Deprivation of liberty – establishing the cost to the person (and to the public body)

LB Haringey v Emile [2020] MHLO (CC)[1] is a rare example of a contested determination of damages for deprivation of liberty in the context of DoLS.  It arose out of a claim by the local authority for unpaid care home fees in respect of Ms Emile, who was placed in a care home by it in 2008 in the context of concerns about her welfare.  The local authority took no steps to authorise the deprivation of liberty at that time or at the point when her placement was made permanent in 2010.  She remained there until 2016 when she was moved to a nursing home, her condition having deteriorated; a DoLS authorisation was obtained at that point.  Care home fees remained outstanding between 2013 and 2017.   Ms Emile counterclaimed (by her litigation friend) for wrongful detention on the basis that, as she had lacked capacity to make decisions as to her residence, and the local authority required authority to take the steps which had done; as it had not sought that authority, it had no authority to detain her.  Importantly, the local authority’s argument in response was that, even if she had lacked capacity and been wrongfully detained, the failure to undertake the correct processes to authorise her detention was only a technical breach of the appropriate safeguards and protocols and proper authorisation would have inevitably followed had the local authority appreciated her lack of relevant capacity in 2008. The local authority contended, therefore, that this was a case for only nominal damages.

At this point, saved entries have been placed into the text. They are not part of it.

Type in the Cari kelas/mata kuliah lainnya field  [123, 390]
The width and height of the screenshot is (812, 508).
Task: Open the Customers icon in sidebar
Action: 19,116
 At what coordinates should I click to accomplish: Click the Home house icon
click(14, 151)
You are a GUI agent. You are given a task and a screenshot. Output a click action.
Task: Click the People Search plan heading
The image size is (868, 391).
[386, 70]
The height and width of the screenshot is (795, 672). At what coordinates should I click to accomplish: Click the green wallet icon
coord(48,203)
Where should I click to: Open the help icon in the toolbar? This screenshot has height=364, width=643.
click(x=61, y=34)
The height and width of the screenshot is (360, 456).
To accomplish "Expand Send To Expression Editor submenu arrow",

At first instance, the District Judge held that this was not a case for nominal damages.  Whilst he allowed the local authority’s claim for unpaid care home fees, he awarded Ms Emile the sum of £130,000 on the counterclaim for damages for unlawful detention for the entire period claimed plus a 10% uplift based on Simmons v Castle, amounting to £143,000.00.  The local authority appealed on the basis that (1) the District Judge was wrong to find that this was a case for nominal damages and (2) the award of damages was excessive (other grounds of appeal related to interest and costs, which are less relevant here).

On appeal HHJ Saggerson identified that it was clear that the District Judge had found that there were options short of (or other than) residential care, so the District Judge found, on the basis of the family’s evidence that he accepted, that were not fully considered by the local authority. He decided that this all derived from the fact that the local authority thought that Ms Emile had capacity to make her own residential decisions rather than a conscientious consideration of less intrusive options including family options. HHJ Saggerson found that the District Judge was entitled to bear in mind that the personal reflections of Ms Emile tended to depend on who she was talking to as he was entitled to have in mind her historical preference not to be consigned to a care home.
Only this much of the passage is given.